Start of RECORDS SUPPLIED

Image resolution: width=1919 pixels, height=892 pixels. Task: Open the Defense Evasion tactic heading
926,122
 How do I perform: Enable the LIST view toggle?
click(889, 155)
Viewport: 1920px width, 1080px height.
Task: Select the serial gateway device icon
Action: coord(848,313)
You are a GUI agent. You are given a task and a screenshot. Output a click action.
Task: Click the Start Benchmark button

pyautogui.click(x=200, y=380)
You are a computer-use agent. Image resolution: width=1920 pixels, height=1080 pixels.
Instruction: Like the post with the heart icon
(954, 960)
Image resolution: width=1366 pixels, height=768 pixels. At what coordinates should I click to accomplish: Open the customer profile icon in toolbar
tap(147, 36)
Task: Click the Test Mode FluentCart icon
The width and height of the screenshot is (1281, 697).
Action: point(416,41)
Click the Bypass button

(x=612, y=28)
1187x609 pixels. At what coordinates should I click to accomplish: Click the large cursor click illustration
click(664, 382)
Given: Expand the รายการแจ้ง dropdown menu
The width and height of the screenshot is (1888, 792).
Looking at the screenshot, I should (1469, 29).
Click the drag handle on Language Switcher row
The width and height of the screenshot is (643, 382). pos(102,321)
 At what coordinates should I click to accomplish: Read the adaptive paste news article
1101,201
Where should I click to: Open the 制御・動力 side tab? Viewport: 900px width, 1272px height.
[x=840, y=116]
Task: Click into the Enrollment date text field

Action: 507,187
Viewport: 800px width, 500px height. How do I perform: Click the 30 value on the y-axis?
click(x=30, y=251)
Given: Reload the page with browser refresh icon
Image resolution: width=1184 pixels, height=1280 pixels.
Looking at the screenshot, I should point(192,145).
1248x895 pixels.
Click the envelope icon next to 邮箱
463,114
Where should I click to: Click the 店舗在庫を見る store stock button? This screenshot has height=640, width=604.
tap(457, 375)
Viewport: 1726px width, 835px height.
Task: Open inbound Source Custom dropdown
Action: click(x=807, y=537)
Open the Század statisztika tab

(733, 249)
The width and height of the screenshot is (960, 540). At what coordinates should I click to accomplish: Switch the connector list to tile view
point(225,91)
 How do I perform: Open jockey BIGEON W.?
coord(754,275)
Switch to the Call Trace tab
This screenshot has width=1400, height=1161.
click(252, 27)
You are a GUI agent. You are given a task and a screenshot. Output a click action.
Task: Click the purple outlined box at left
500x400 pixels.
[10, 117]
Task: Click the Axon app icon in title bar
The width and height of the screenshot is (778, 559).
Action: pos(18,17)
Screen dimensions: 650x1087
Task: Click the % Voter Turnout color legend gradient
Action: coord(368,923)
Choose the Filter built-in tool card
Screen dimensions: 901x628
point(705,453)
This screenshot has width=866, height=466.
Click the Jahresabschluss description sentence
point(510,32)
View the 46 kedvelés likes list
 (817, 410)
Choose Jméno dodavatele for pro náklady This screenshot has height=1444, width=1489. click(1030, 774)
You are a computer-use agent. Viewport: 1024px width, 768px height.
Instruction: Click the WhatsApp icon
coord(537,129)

End of RECORDS SUPPLIED

### ASSIGNMENT
All lines in the preceding records that hold the word "computer" need to be copied.

### SOLVED EXERCISE
You are a computer-use agent. Image resolution: width=1920 pixels, height=1080 pixels.
You are a computer-use agent. Viewport: 1024px width, 768px height.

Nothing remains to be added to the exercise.